PROBLEMS TO SOLVE:
1 - Copy out the passage of the thread on AI and robotics starting with "Then there are" and going on through "going with this.".
2 - In the thread on AI and robotics, the reply beginning "Ummmm" holds that Japan's weakness in AI software doesn't undercut its point. Using the reasons given in the thread, explain why in one to three sentences.

PAGE EXCERPT:
☆ ☆ ☆ ☆ ☆ ☆ ☆

You Heard It Here First

Yes, companies that don't have much ai based resources need to wait for APIs. Those who invested in ai skilled manpower already fully integrate new models into their goods and services.

It's true. I work in IT and my company is just now starting to investigate how we can leverage NLP models via new services being offered by Microsoft and and others. Guarantee every other company of a certain size is doing the same.
 
No, and no. Valuations of shares that integrate ai based models into their goods and services have nothing to do with a math game. It's all about greed and how invested the larger players already are. Very hard to measure and estimate. Nvidia may go up 10 fold over the next couple years. Many wrote off Amazon when it traded at 200% IPO valuations early on. Those levels today look indistinguishable from the IPO level.

Then there are the software players. Japan will definitely not be it. They lack the innovative skillset in ai. They are great at improving things on the hardware side. Japan is a nobody in the software arena. New ai models require as much art and imagination as raw math skills. Japanese don't have that in their DNA. Not a single Japanese meaningfully contributed to cutting edge ai model and idea generation. The few Japanese that are named as team contributors mostly work abroad for large tech companies. Even in robotics, only rule based algorithms are integrated in Japan, nothing in Japan can remotely compete with the likes of Boston Dynamics, which is by the way owned by a Korean company. Japan will kick it up a notch by integrating ai models into hardware components. Until then you won't hear much coming out of Japan.
Ummmm, you pretty much missed where I am going with this.

First off, regarding the math comment, that was in reference to them being stretched near term. The math aspect of that ties into the algos that control the Q's near term. I have no doubt NVDA goes higher long term. And if you don't think algos are running the show near term... well, I've read your posts and I know that you are smart enough to know that already... so whatever on that.

The second part you missed... but you said it exactly.... this thread has absolutely nothing to do with the software. It's all about the hardware. The physical mechanical stuff. The little servos and sensors and all that other good stuff that goes into a robot.

Japan has been, and I suspect will continue leading the way in this field.

Honda has Asimov, and there are at least a dozen companies over there that are in some kind of race against each other to make the most human (in a physical sense... not the brain part really because as you pointed out, the AI for that is almost off the shelf at this point. Or I should say it's good enough for what they are focusing on.)

☆ ☆ ☆ ☆ ☆ ☆ ☆

EXTRACTED MATERIAL:
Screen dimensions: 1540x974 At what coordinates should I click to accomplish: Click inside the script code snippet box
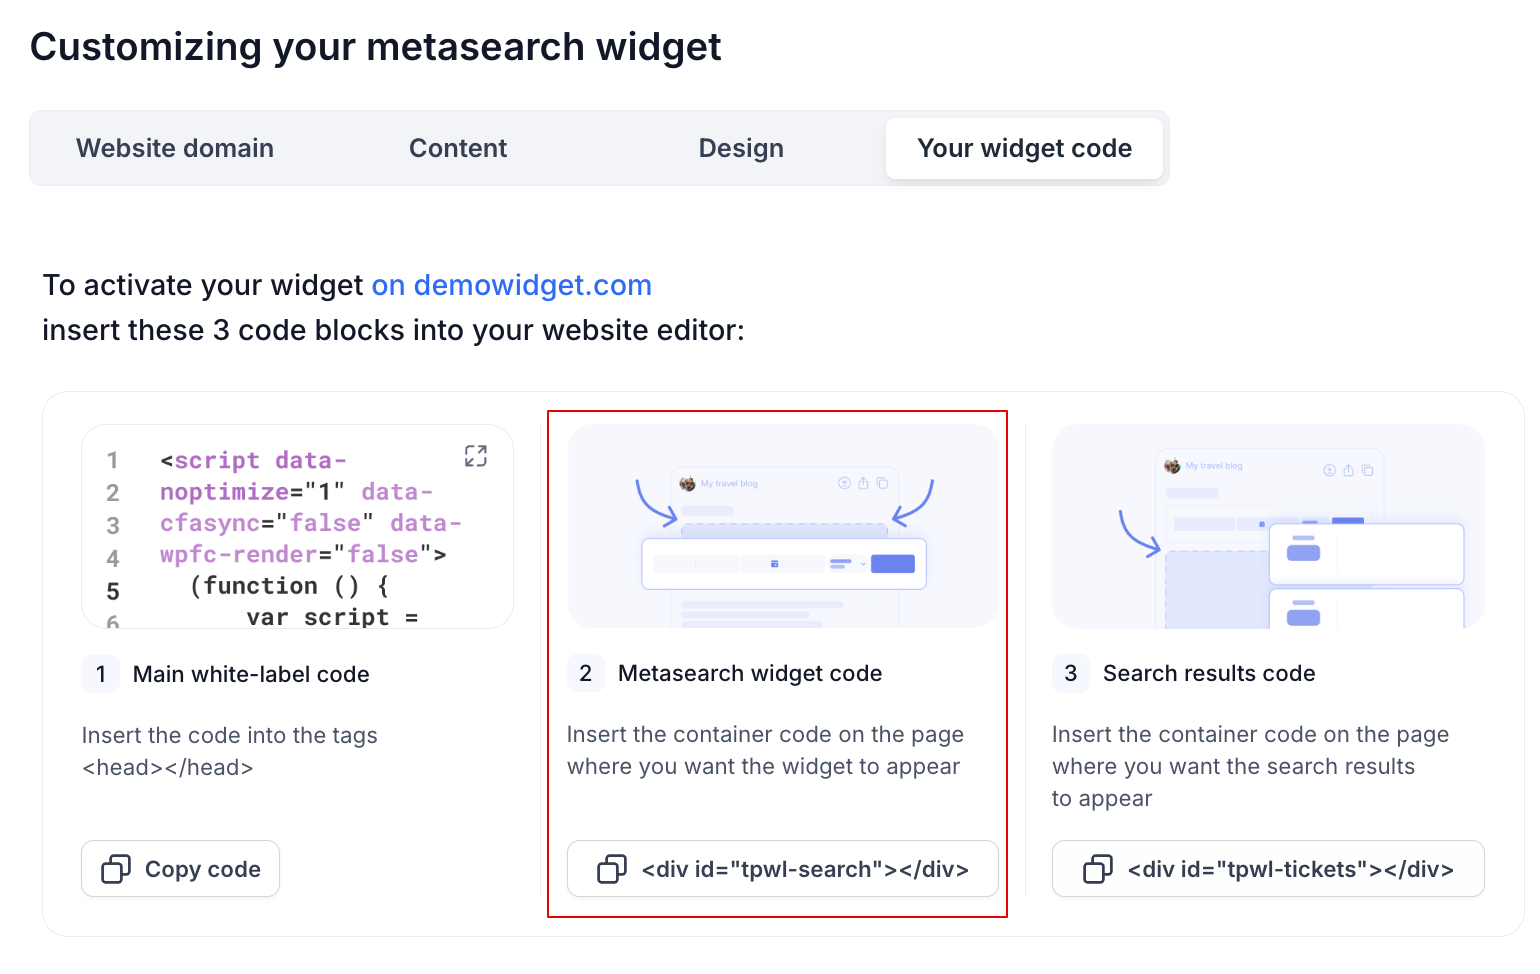[298, 526]
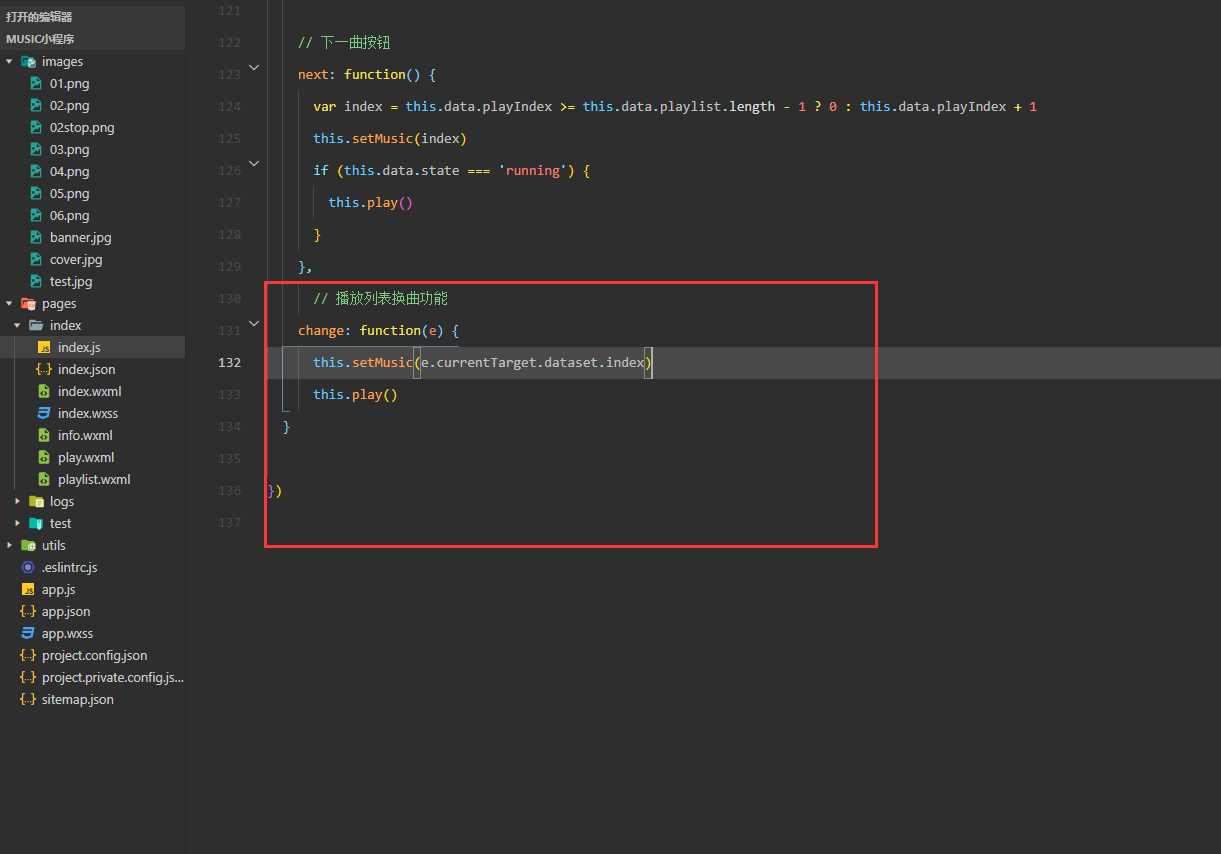Click the images folder icon
1221x854 pixels.
tap(28, 61)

☆ ☆ ☆ ☆ ☆ ☆ ☆

SOLUTIONS TO THE EXERCISE:
1 -
Then there are the software players. Japan will definitely not be it. They lack the innovative skillset in ai. They are great at improving things on the hardware side. Japan is a nobody in the software arena. New ai models require as much art and imagination as raw math skills. Japanese don't have that in their DNA. Not a single Japanese meaningfully contributed to cutting edge ai model and idea generation. The few Japanese that are named as team contributors mostly work abroad for large tech companies. Even in robotics, only rule based algorithms are integrated in Japan, nothing in Japan can remotely compete with the likes of Boston Dynamics, which is by the way owned by a Korean company. Japan will kick it up a notch by integrating ai models into hardware components. Until then you won't hear much coming out of Japan.
Ummmm, you pretty much missed where I am going with this.

2 - The reply says the thread is about hardware, not software: the physical parts of a robot, such as servos and sensors, where Japan has led and is expected to keep leading. It adds that the AI needed for these robots is almost off the shelf, or at least good enough for what the companies are focusing on.